───── GIVEN INFORMATION

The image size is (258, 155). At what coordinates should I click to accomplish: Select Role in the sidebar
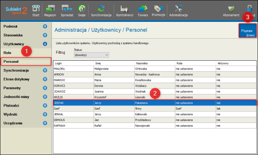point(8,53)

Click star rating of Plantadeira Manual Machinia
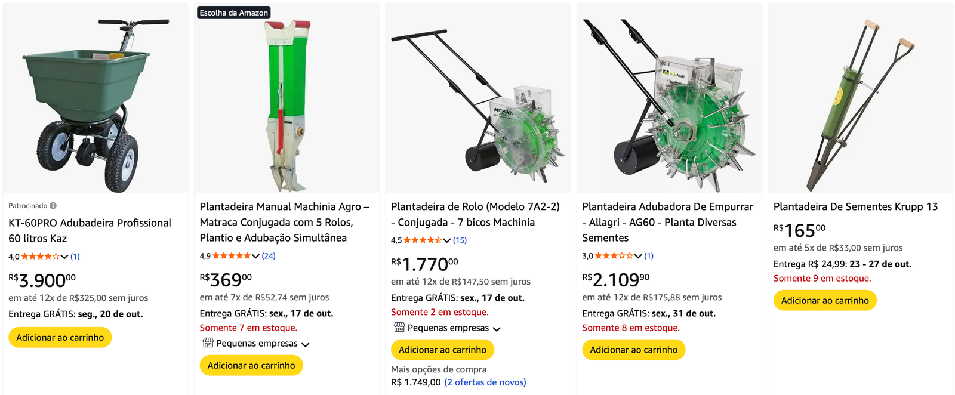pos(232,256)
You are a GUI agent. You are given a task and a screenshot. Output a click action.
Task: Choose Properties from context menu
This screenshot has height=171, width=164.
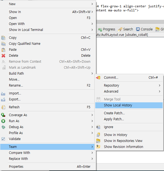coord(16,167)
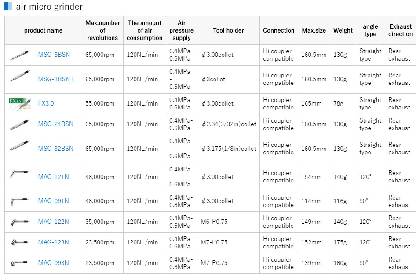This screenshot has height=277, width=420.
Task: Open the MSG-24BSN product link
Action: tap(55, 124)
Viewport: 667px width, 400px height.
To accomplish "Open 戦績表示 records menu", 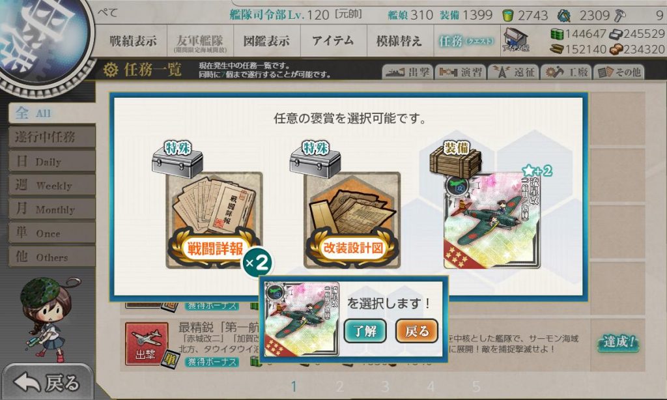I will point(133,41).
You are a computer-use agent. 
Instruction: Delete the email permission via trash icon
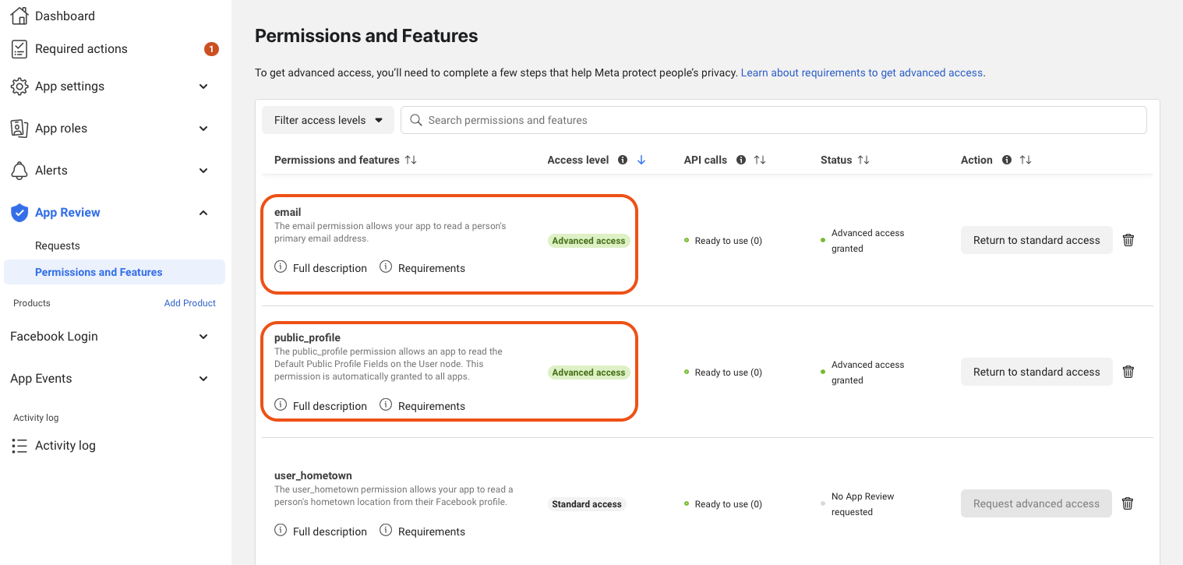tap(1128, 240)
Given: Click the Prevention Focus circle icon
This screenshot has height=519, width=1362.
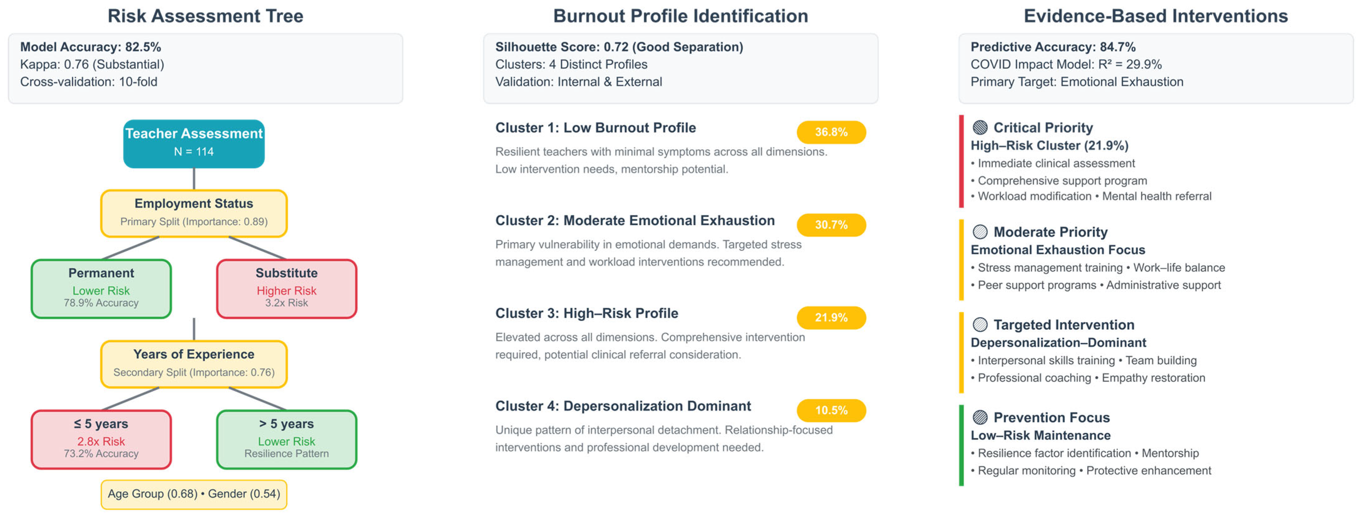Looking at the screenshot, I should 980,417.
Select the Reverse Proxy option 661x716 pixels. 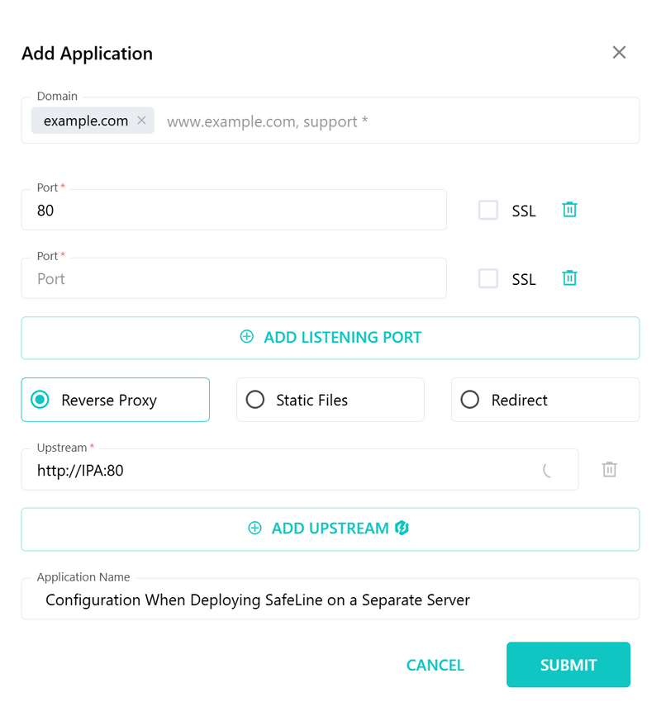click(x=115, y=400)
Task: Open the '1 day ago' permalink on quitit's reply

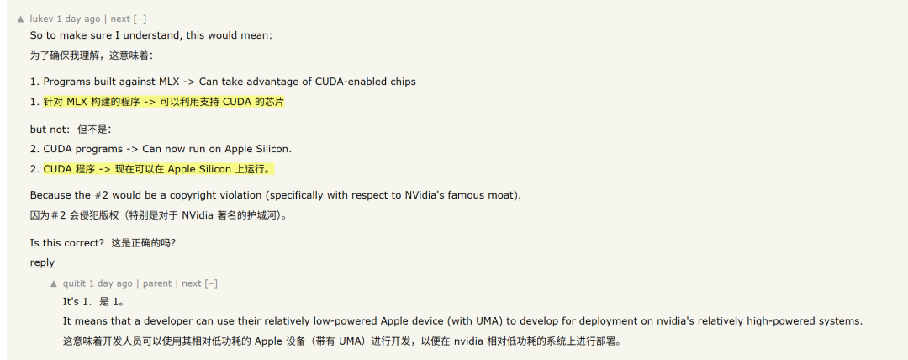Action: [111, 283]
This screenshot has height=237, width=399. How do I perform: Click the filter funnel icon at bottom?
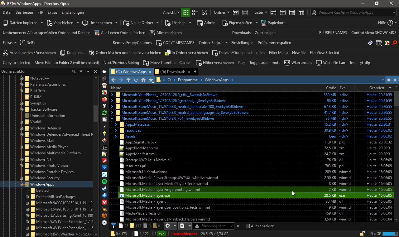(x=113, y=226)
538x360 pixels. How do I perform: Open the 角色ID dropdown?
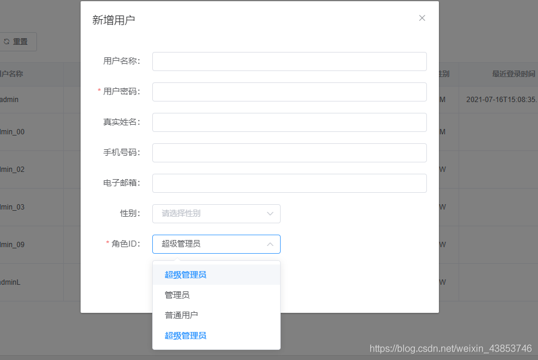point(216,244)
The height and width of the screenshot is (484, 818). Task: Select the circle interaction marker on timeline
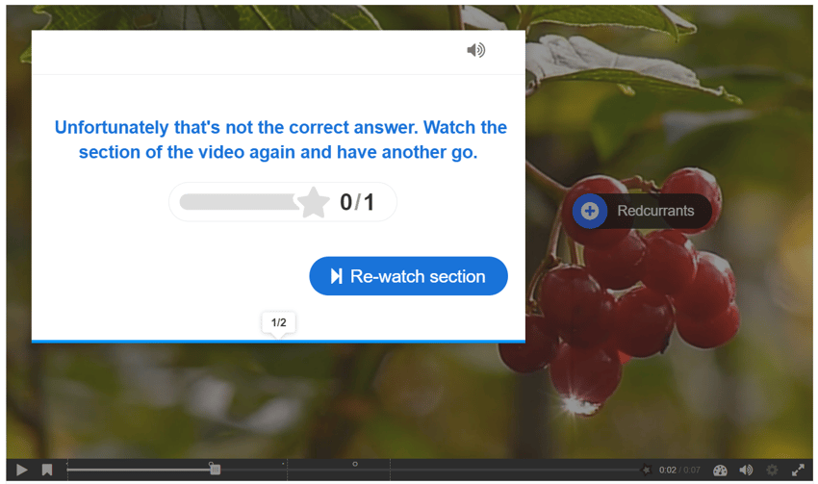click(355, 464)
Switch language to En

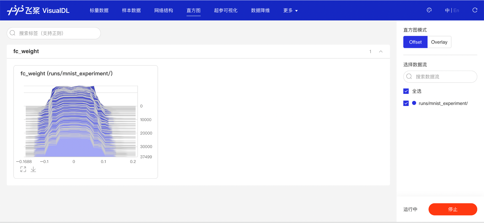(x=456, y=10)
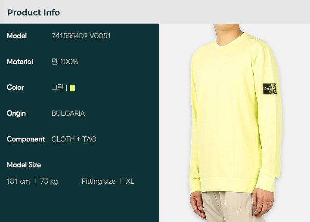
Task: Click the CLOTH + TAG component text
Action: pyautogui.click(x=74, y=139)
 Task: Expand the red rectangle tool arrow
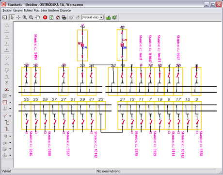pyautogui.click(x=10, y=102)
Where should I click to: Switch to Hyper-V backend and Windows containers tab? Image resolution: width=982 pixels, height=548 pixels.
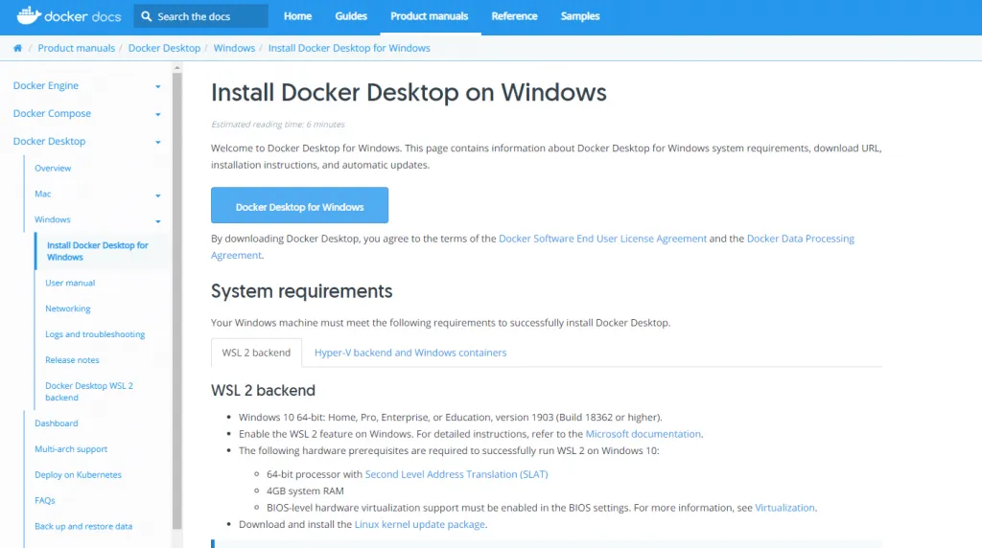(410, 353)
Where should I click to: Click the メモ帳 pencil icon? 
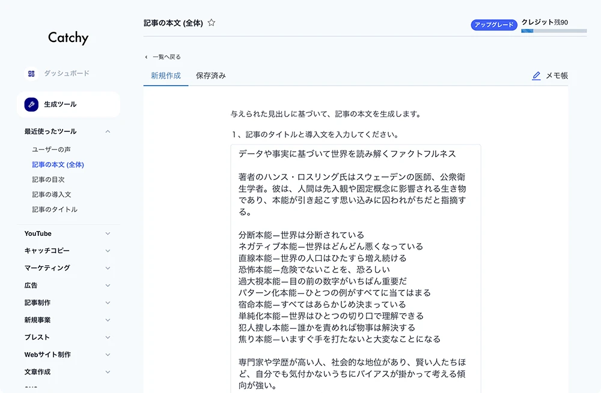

──────────

- _ABOUT THIS EXERCISE_:
Find the word "agent" in the data and show each line that holds it.

- _SOLUTION FOR THIS TASK_:
You are a GUI agent. You are given a task and a screenshot. Output a click action.
You are a computer-use agent. 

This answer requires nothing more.